## [Problem]
When you reach the line containing "The height and width of the screenshot is (551, 310).", repeat that line and each one after it exactly until the records end, leaving out pictures.

## [The data]

- - -

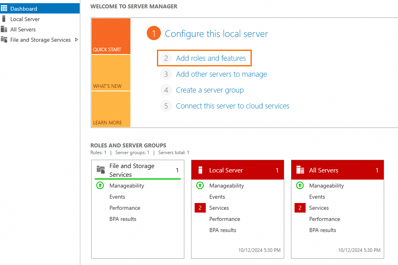Click green Manageability arrow icon in Local Server tile
The height and width of the screenshot is (265, 398).
click(x=200, y=186)

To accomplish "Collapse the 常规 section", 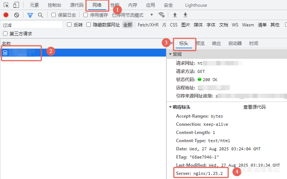I will 170,54.
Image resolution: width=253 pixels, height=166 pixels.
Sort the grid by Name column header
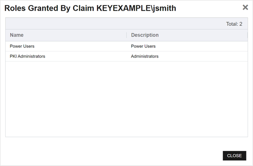pyautogui.click(x=17, y=35)

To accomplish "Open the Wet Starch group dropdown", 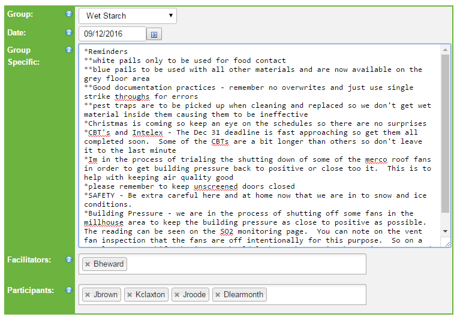I will click(128, 16).
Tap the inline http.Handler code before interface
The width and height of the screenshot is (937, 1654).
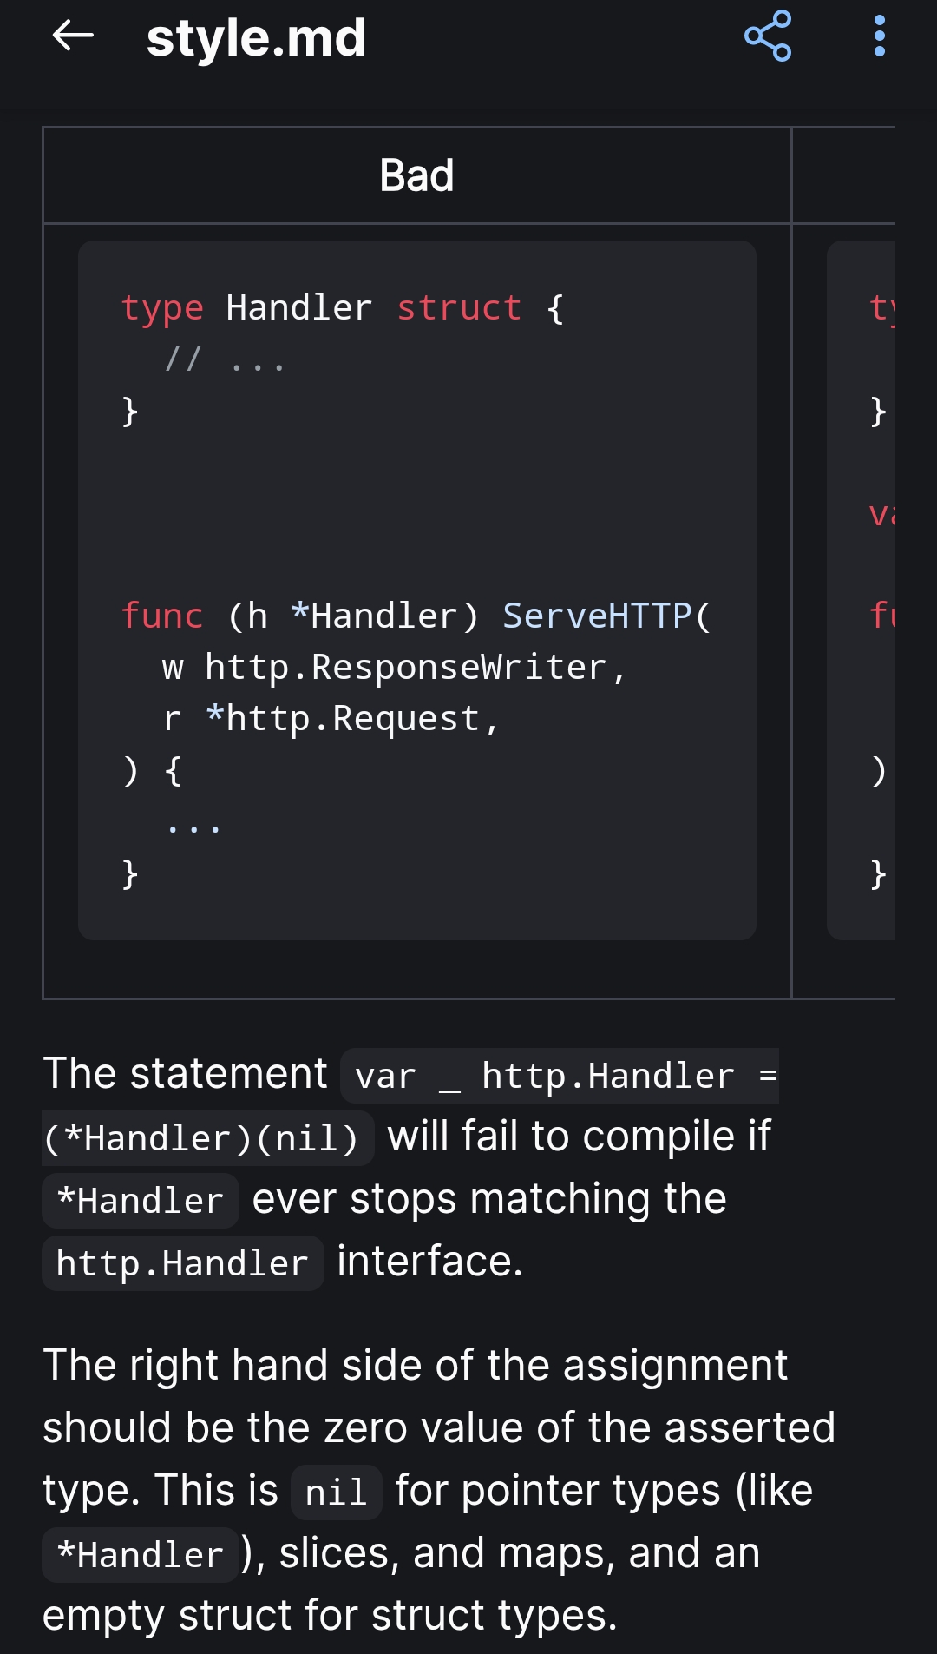pos(182,1263)
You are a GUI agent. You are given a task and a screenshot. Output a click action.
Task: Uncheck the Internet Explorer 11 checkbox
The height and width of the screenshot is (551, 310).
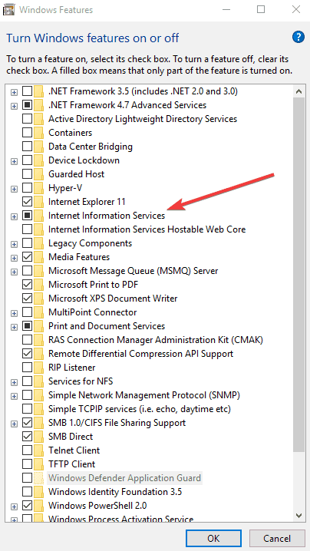[x=27, y=202]
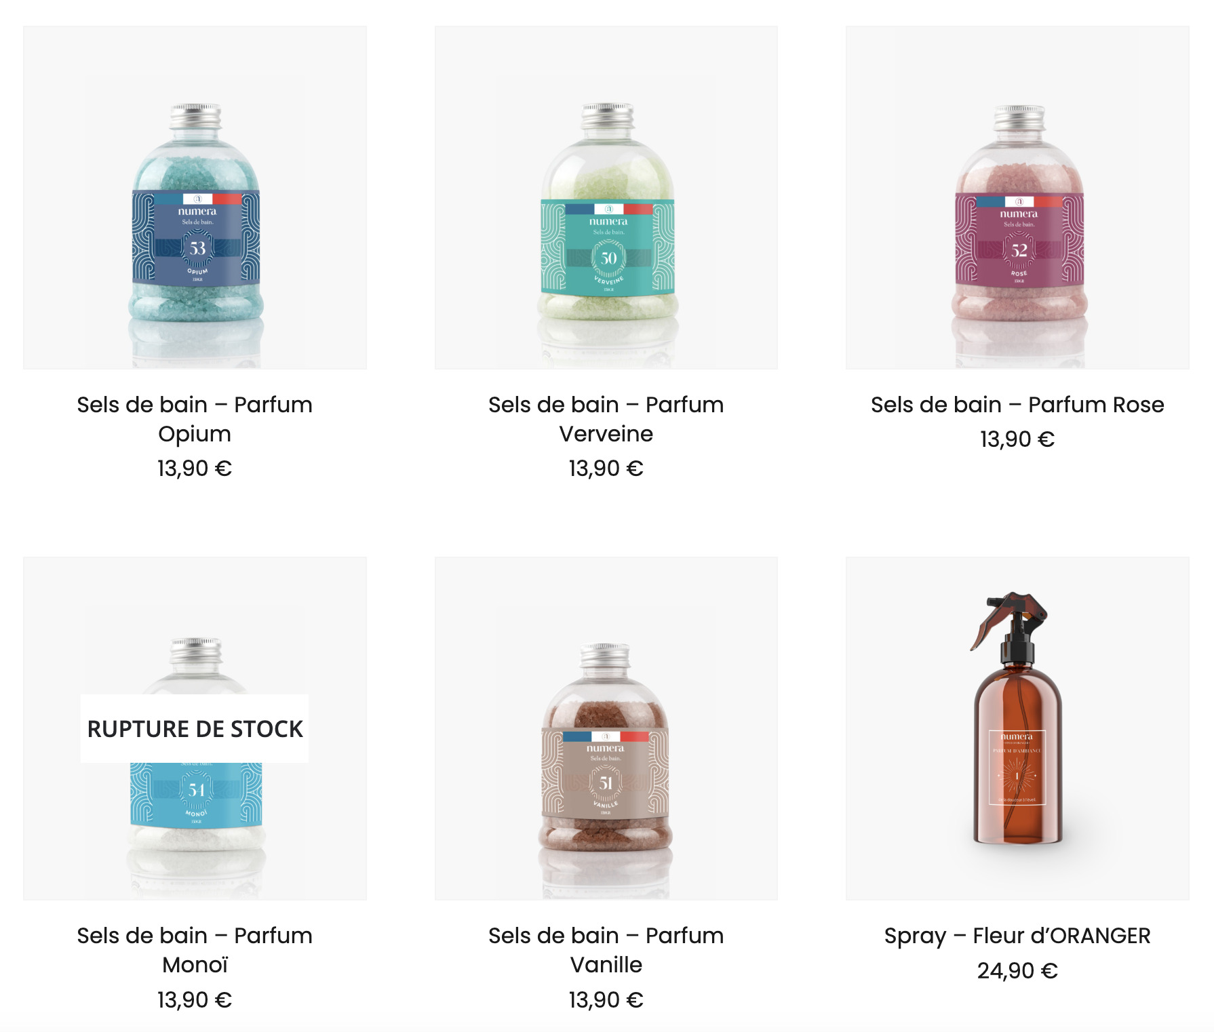Click the 'Sels de bain – Parfum Verveine' title
This screenshot has height=1032, width=1214.
tap(606, 419)
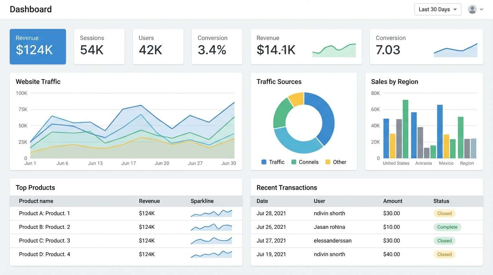Click the Traffic Sources donut chart
The image size is (493, 275).
click(x=304, y=123)
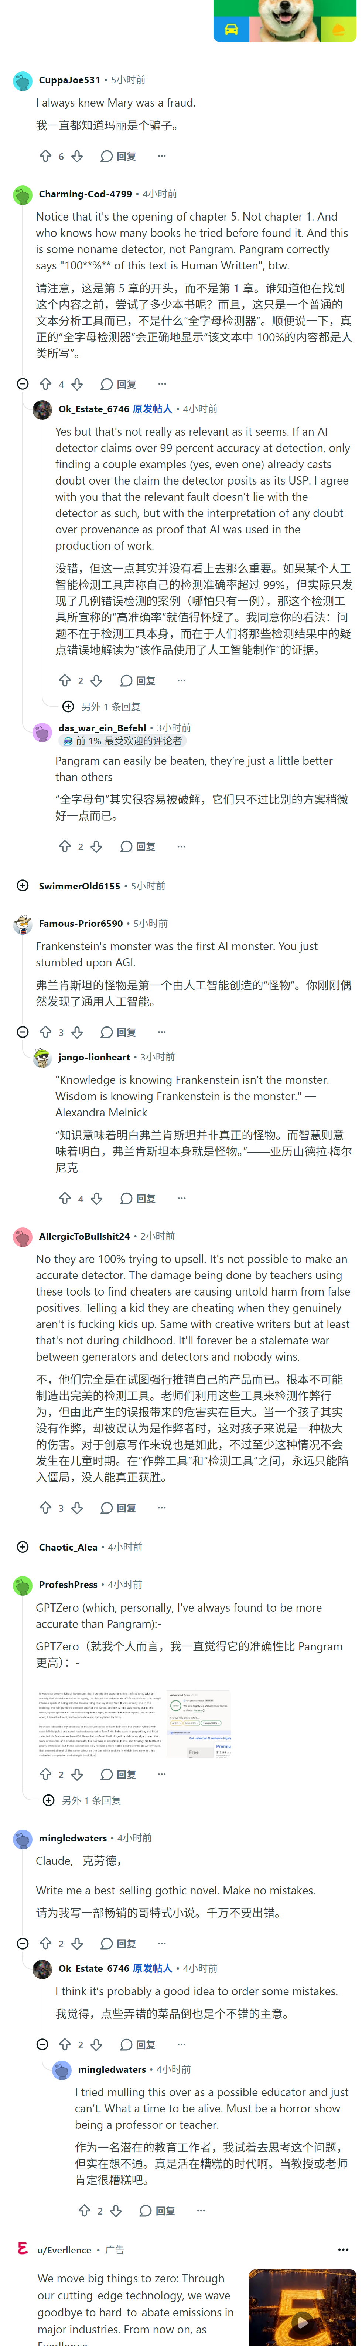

- - -

## [Exercise result]
The height and width of the screenshot is (551, 310).
[x=27, y=202]
Click the 'Sels de bain – Parfum Verveine' title
This screenshot has height=1032, width=1214.
tap(606, 419)
Click the Traffic Sources donut chart
The image size is (493, 275).
click(x=304, y=123)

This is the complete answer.